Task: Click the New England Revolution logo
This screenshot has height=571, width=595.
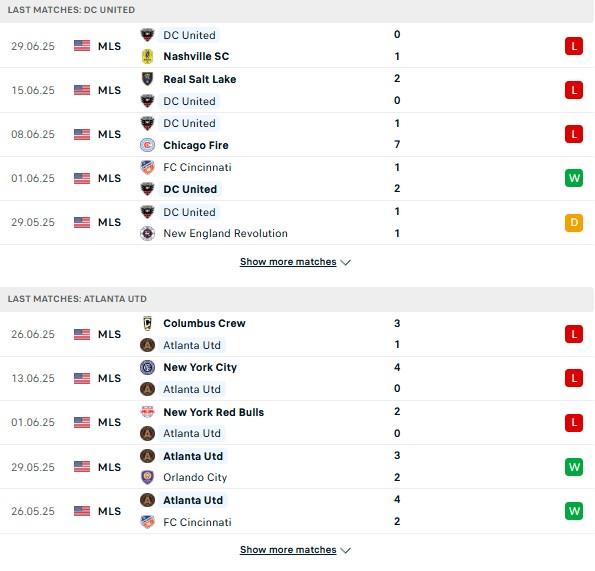Action: coord(147,233)
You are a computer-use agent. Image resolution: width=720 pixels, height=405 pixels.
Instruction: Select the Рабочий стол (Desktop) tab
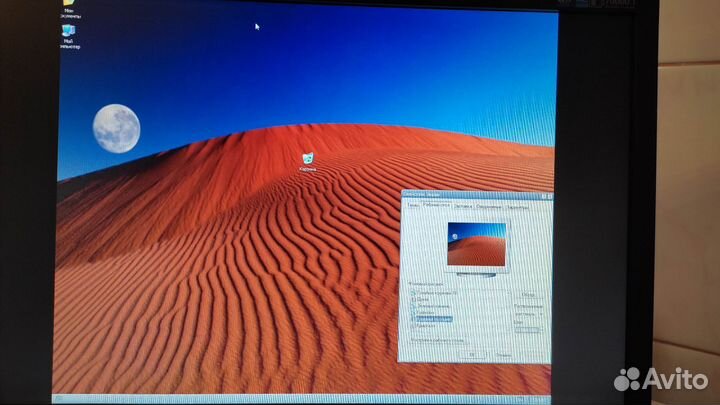[x=436, y=204]
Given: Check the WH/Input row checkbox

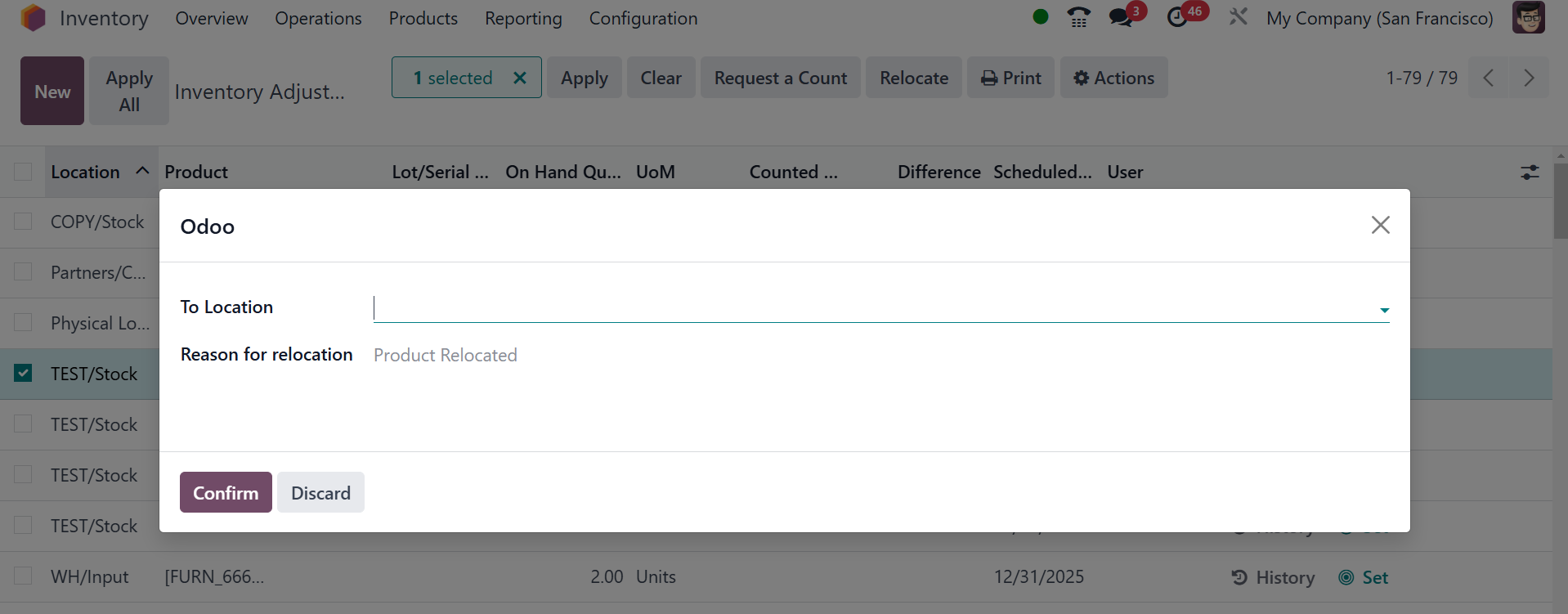Looking at the screenshot, I should tap(23, 576).
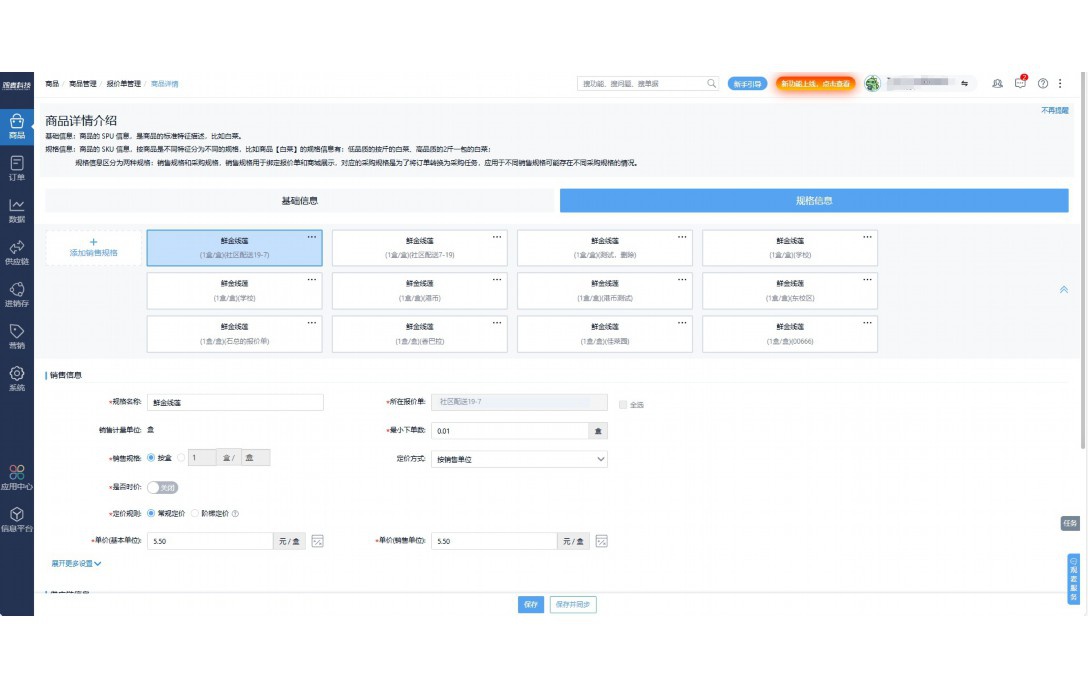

- [WHAT THIS TASK INVOLVES] A word-for-word copy of the records is needed, one that contains no pictures.

- [TASK ANSWER]
Task: Click the New England Revolution logo
This screenshot has height=571, width=595.
Action: coord(147,233)
You are a computer-use agent. Image resolution: width=720 pixels, height=405 pixels.
Instruction: Select the Рабочий стол (Desktop) tab
[x=436, y=204]
Given: Check the WH/Input row checkbox

Looking at the screenshot, I should tap(23, 576).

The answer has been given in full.